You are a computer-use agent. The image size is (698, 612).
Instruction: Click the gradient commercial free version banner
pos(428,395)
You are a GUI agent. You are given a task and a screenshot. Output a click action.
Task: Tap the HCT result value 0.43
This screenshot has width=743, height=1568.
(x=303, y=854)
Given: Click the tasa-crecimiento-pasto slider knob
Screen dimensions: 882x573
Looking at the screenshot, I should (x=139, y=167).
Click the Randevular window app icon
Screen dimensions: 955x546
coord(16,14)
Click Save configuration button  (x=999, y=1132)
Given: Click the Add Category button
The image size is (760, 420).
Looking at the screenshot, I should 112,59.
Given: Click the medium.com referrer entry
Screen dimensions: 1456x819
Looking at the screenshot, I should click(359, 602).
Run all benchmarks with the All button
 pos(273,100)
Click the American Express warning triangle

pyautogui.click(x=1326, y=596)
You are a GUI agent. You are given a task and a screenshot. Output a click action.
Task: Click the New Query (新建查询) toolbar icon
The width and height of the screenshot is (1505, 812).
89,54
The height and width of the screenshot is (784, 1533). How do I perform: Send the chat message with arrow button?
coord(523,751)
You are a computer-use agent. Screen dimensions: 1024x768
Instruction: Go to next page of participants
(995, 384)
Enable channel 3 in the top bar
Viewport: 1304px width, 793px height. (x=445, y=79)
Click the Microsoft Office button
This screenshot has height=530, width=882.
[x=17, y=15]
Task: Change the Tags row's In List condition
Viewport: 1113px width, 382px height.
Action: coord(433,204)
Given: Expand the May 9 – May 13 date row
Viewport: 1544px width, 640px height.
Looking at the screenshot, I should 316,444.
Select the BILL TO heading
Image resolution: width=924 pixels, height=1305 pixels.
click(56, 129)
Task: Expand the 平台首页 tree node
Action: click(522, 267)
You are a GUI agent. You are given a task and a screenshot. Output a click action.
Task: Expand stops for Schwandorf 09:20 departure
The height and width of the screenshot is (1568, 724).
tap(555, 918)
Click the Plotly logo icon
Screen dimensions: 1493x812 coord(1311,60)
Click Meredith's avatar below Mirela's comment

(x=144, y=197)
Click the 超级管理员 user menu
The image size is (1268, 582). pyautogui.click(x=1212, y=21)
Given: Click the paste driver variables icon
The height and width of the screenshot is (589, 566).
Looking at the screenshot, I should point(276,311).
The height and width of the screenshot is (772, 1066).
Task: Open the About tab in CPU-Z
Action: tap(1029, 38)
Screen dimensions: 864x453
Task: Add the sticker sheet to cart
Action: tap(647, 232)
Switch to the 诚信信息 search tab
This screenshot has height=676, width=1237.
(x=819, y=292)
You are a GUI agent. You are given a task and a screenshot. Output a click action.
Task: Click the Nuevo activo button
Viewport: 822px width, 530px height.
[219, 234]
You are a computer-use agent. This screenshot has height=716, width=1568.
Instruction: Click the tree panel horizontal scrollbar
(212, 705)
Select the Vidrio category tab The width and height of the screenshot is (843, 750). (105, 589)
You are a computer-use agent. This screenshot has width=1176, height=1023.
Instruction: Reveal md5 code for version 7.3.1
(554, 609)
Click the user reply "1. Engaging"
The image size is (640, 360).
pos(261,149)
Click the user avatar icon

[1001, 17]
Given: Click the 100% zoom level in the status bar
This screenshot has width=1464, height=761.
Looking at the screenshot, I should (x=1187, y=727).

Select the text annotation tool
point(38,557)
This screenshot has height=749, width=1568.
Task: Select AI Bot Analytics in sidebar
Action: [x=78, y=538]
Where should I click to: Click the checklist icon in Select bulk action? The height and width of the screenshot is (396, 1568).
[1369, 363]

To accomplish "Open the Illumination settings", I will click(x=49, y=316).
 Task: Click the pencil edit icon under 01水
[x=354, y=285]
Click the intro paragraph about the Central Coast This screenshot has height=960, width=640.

__What to produce__. Of the entries above, repeat exactly the lines between the line with "Task: Tap the HCT result value 0.43" and the line with "Select the BILL TO heading", inclusive, and no others.

__Task output__.
Task: Tap the HCT result value 0.43
This screenshot has width=743, height=1568.
(x=303, y=854)
Given: Click the tasa-crecimiento-pasto slider knob
Screen dimensions: 882x573
Looking at the screenshot, I should (x=139, y=167).
Click the Randevular window app icon
Screen dimensions: 955x546
coord(16,14)
Click Save configuration button  (x=999, y=1132)
Given: Click the Add Category button
The image size is (760, 420).
Looking at the screenshot, I should 112,59.
Given: Click the medium.com referrer entry
Screen dimensions: 1456x819
Looking at the screenshot, I should click(359, 602).
Run all benchmarks with the All button
 pos(273,100)
Click the American Express warning triangle

pyautogui.click(x=1326, y=596)
You are a GUI agent. You are given a task and a screenshot. Output a click action.
Task: Click the New Query (新建查询) toolbar icon
The width and height of the screenshot is (1505, 812).
89,54
The height and width of the screenshot is (784, 1533). How do I perform: Send the chat message with arrow button?
coord(523,751)
You are a computer-use agent. Screen dimensions: 1024x768
Instruction: Go to next page of participants
(995, 384)
Enable channel 3 in the top bar
Viewport: 1304px width, 793px height. (x=445, y=79)
Click the Microsoft Office button
This screenshot has height=530, width=882.
[x=17, y=15]
Task: Change the Tags row's In List condition
Viewport: 1113px width, 382px height.
Action: coord(433,204)
Given: Expand the May 9 – May 13 date row
Viewport: 1544px width, 640px height.
Looking at the screenshot, I should 316,444.
Select the BILL TO heading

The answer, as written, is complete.